Des enseignants, des membres du personnel administratif et technique m’ont déjà interpellé pour s’informer sur
notre partenariat. L’effet boule de neige s’est mis en action…
Pour conclure, l’expérience décrite par un élève :
Deuxième lundi de la rentrée, un lundi de fin août 2004, le soleil est au rendez-vous et brille sur notre bâtiment
scolaire. Pour cette nouvelle année, j’ai opté pour une nouvelle branche, elle se nomme « intégration à la
différence ». En retard et l’esprit encore au bord de la plage, je saisis mon horaire, celui-ci m’indique la salle
204. Je monte les escaliers l’esprit quelque peu sceptique. J’entre dans la classe, le maître n’est autre que M.

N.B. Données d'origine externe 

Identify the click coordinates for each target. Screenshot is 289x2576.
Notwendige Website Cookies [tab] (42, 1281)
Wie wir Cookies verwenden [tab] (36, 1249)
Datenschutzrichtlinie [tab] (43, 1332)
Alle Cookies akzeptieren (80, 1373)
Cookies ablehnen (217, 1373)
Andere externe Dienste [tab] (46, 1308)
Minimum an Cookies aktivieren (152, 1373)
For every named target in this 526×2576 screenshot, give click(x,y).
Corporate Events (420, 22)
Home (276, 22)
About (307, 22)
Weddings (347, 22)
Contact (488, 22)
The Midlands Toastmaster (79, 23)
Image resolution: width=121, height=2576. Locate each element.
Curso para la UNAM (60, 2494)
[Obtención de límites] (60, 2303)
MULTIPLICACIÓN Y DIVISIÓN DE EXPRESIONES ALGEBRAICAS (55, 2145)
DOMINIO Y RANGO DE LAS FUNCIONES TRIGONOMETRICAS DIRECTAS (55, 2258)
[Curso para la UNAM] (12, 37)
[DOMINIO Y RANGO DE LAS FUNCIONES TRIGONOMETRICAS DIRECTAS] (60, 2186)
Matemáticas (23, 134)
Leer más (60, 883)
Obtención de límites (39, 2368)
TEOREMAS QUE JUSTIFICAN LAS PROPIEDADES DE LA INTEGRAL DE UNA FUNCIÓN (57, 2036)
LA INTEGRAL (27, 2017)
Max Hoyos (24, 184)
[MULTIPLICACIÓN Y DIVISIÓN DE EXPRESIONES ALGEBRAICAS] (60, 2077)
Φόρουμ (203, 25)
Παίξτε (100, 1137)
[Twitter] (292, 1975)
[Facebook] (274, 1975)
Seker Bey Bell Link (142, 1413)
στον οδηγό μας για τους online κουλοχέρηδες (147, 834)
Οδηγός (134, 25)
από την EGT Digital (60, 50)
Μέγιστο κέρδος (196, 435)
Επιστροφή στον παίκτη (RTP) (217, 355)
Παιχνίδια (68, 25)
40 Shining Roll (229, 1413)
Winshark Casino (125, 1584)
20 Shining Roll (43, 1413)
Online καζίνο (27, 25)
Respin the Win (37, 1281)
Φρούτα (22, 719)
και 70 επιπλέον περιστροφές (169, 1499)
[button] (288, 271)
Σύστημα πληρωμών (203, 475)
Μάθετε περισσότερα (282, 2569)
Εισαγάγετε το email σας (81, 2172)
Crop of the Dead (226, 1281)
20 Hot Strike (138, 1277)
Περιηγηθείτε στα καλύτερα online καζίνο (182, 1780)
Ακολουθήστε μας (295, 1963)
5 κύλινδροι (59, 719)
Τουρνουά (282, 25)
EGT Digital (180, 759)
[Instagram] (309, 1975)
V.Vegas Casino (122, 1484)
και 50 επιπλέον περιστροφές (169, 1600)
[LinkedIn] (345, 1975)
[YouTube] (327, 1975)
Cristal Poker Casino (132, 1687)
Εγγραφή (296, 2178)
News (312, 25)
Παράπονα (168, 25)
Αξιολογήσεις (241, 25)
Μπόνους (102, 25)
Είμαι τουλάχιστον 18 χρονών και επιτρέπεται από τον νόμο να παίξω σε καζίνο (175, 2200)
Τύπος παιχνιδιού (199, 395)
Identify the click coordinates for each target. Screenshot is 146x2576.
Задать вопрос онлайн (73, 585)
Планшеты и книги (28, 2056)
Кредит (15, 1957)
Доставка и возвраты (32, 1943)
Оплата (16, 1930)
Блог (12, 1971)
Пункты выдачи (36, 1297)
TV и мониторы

Rey, mais à ma grande surprise, cette classe n’est composée que d’un garçon et de 10 filles. 12 élèves dont
moi ne sachant pas encore à quoi s’attendre et ne doutant pas une seule seconde qu’ils finiront par partager
d’énormes émotions passant du rire jusqu’aux larmes. Le but de cette option est de travailler avec un atelier de
personnes handicapées de la SGIPA, de voir ce que nous faisons réciproquement, de tenter de créer nousmêmes des ateliers et de conclure cette expérience par un camp. J’avoue que les premiers contacts n’étaient
pas évidents, j’avais l’impression d’être inexistant aux yeux des employés de l’atelier, mais avec le temps, il
s’est avéré que j’avais totalement tort. Les saisons ont défilé très rapidement, et c’est en plein printemps, lors
de ce fameux camp, que cette expérience a vraiment porté ses fruits. Un partage d’émotions et de sensations
indéfinies à travers des visites et des ateliers. Mais les moments les plus forts restent pour moi les soirées
bercées par la musique et la bonne ambiance, on pouvait lire la joie sur chaque visage et les soucis du
quotidien n’étaient plus que de vulgaires mirages, mais pour dire vrai, je résumerais ce camp en quelques
mots : « Une réunion de 27 cœurs pour 120 heures de pur bonheur ». J’aimerais ajouter que bien que j’aie déjà
pu rencontrer des personnes handicapées par le passé, j’avoue que, comme je le disais avant, je ne savais pas
à quoi m’attendre en accomplissant cette expérience. En réalité, une part de moi l’appréhendait, je savais
combien il était difficile de « s’initier » dans un groupe, mais j’ai compris très tôt que je n’avais pas de quoi m’en
faire. Pour conclure, je trouve formidable qu’on puisse avoir la chance en tant qu’élève de communiquer et
d’avoir des contacts avec des personnes handicapées, cela nous enrichit et je pense les enrichir aussi. Je
pense que c’est en les côtoyant, en partageant des moments et des choses avec eux, qu’on apprend ce qu’il
sont vraiment, ce qu’ils vivent et combien il est important de lutter pour les aider à s’intégrer car ils en sont
capables. Comme dirait Coralie, si nous sommes des personnes ordinaires, eux sont extraordinaires.
Aujourd’hui, ma vision a totalement changé, cette expérience m’a encore plus ouvert les yeux et je me rends
compte que je ne pourrais plus les appeler « handicapés » ou « travailleurs » mais tout simplement « mes
amis ». Des amis à qui l’on donne un peu et qui nous rendent beaucoup.